La Flandre gèle les subsides pour les crèches

Le gouvernement flamand gèle les subsides pour la construction de crèches néerlandophones dans la capitale. Il manquerait pourtant 4.000 places pour atteindre le taux de couverture de 50 %.

Journaliste au service Bruxelles Temps de lecture: 3 min

Depuis plusieurs années, le gouvernement flamand via le fonds VIPA (Vlaams Infrastructuurfonds voor Persoonsgebonden Aangelegenheden) subsidiait la construction de homes, centres pour personnes handicapées et crèches en Flandre et à Bruxelles. Pour 2015 et 2016, il a décidé de ne plus accepter de nouveaux projets. Pour Bruxelles, cela risque de stopper une partie des futures constructions.

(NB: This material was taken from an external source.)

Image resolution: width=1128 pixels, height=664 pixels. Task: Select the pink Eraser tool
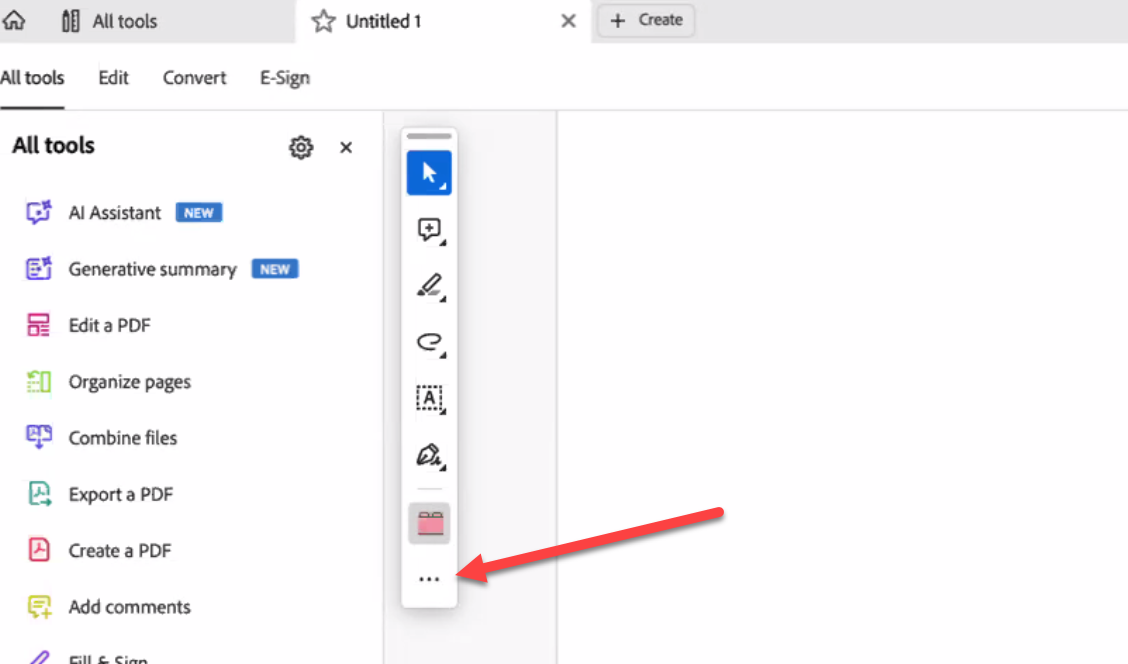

À cause de la croissance démographique, la capitale a besoin de plus de crèches. Actuellement un taux de couverture de 30 % est atteint alors que la norme européenne dite de Barcelone a fixé l’objectif de 33 %. Certaines associations, notamment féministes, réclament un taux de couverture de 100 %. En Flandre, comme à Bruxelles, les nouvelles majorités ont indiqué vouloir atteindre les 50 % tout en proposant une meilleure répartition géographique.

Beaucoup de crèches bruxelloises choisissent aussi de demander leur agrément auprès de l’organisme flamand Kind&Gezin dont les normes sont moins strictes même si, depuis 2014, la direction et les puéricultrices doivent prouver leur connaissance du néerlandais. Vu le manque de places, beaucoup de familles francophones choisissent d’inscrire leur bébé dans les établissements néerlandophones de Bruxelles. Le gel du fonds VIPA aura donc des répercussions sur toutes les familles, quelle que soit la langue parlée à la maison.

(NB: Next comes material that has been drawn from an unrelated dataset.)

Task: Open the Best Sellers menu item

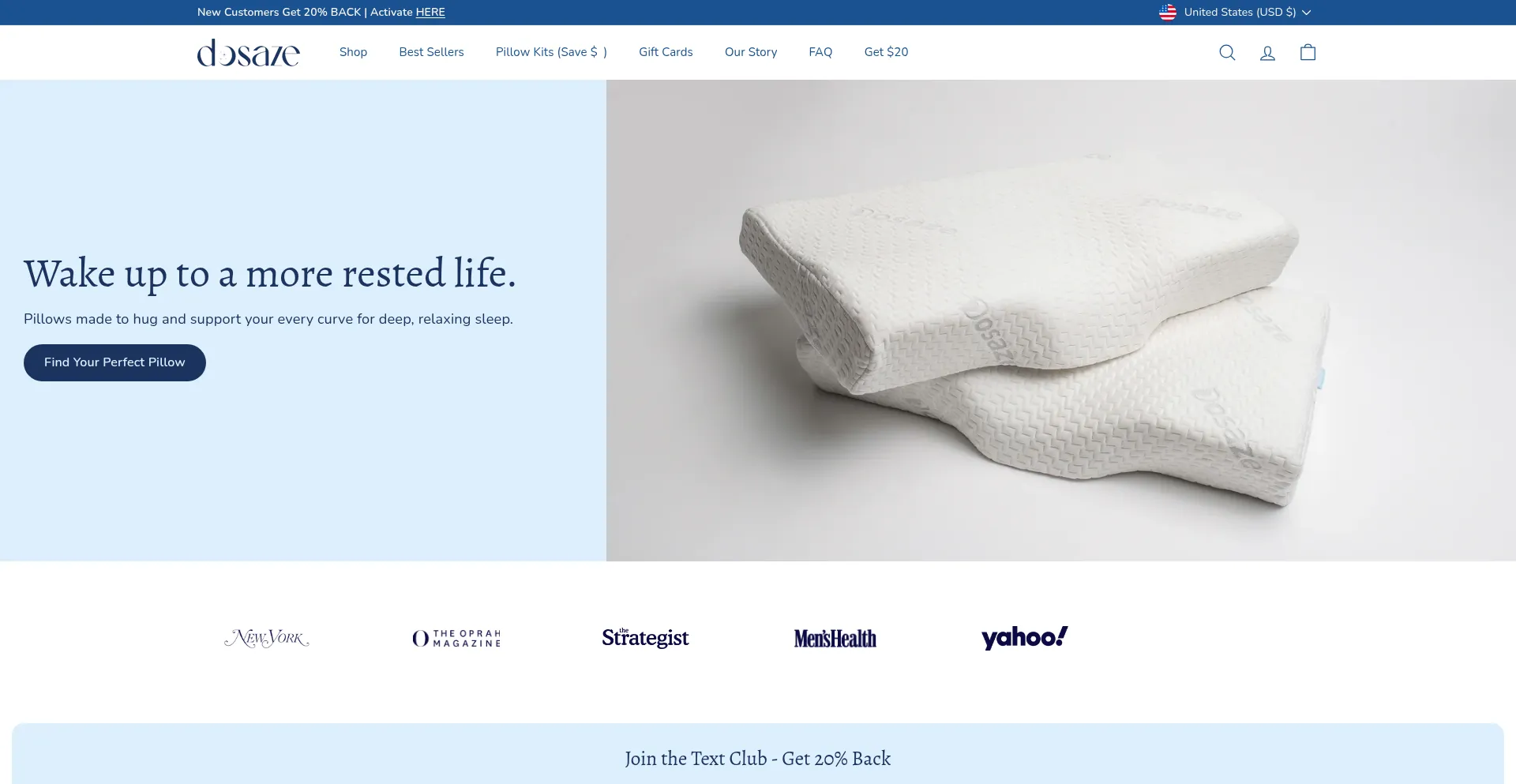Action: point(431,52)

« Le fonds VIPA rembourse 60 % du prêt pour l’infrastructure des crèches néerlandophones, explique la députée SP.A Elke Roex. Cela représente environ 7 millions d’euros par an pour Bruxelles. Sans cet argent, il sera impossible de présenter de nouveaux projets. C’est comme si la Flandre abandonnait Bruxelles. On ne peut pas laisser les francophones gérer à eux seuls le boom démographique. »

La ministre bruxelloise en charge de la petite enfance pour la VGC, Bianca Debaets (CD&V), a déjà été interpellée par la députée socialiste et affirme « vouloir discuter du problème avec le ministre flamand Jo Vandeurzen (CD&V) pour trouver une solution pour Bruxelles. »

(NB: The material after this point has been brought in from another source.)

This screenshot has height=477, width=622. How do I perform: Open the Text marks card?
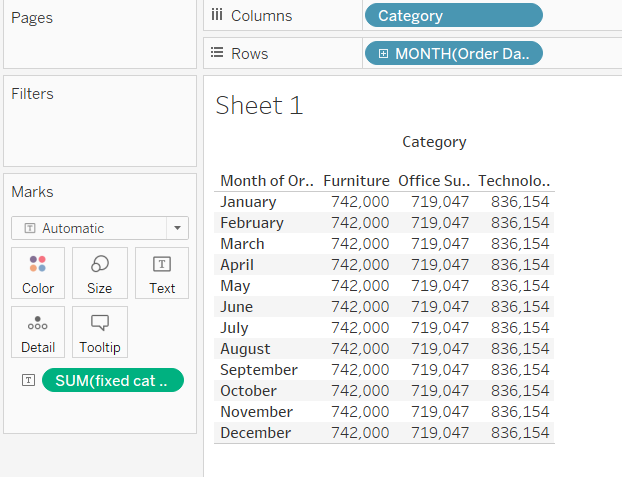tap(162, 273)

La VGC donnait également 40 % de subsides pour les projets de construction et le fonctionnement des crèches néerlandophones de la capitale. Cette enveloppe continuera à exister. « Nous allons regarder les projets existants et étudier s’il est possible d’utiliser cet argent pour les agrandir, explique-t-on au cabinet de Bianca Debaets. Ce ne seront pas de nouveaux dossiers mais cela nous permettra d’augmenter tout de même le nombre de places. »

Les seuls dossiers qui pourraient voir le jour pour la communauté néerlandophone viendront des contrats de quartier financés par la Région bruxelloise. Seulement, l’accord prévoit que seules 20 % des infrastructures d’accueil de la petite enfance soient néerlandophones. Avec ce gel, il sera difficile pour le gouvernement flamand d’atteindre le taux de couverture de 50 % d’ici 2020.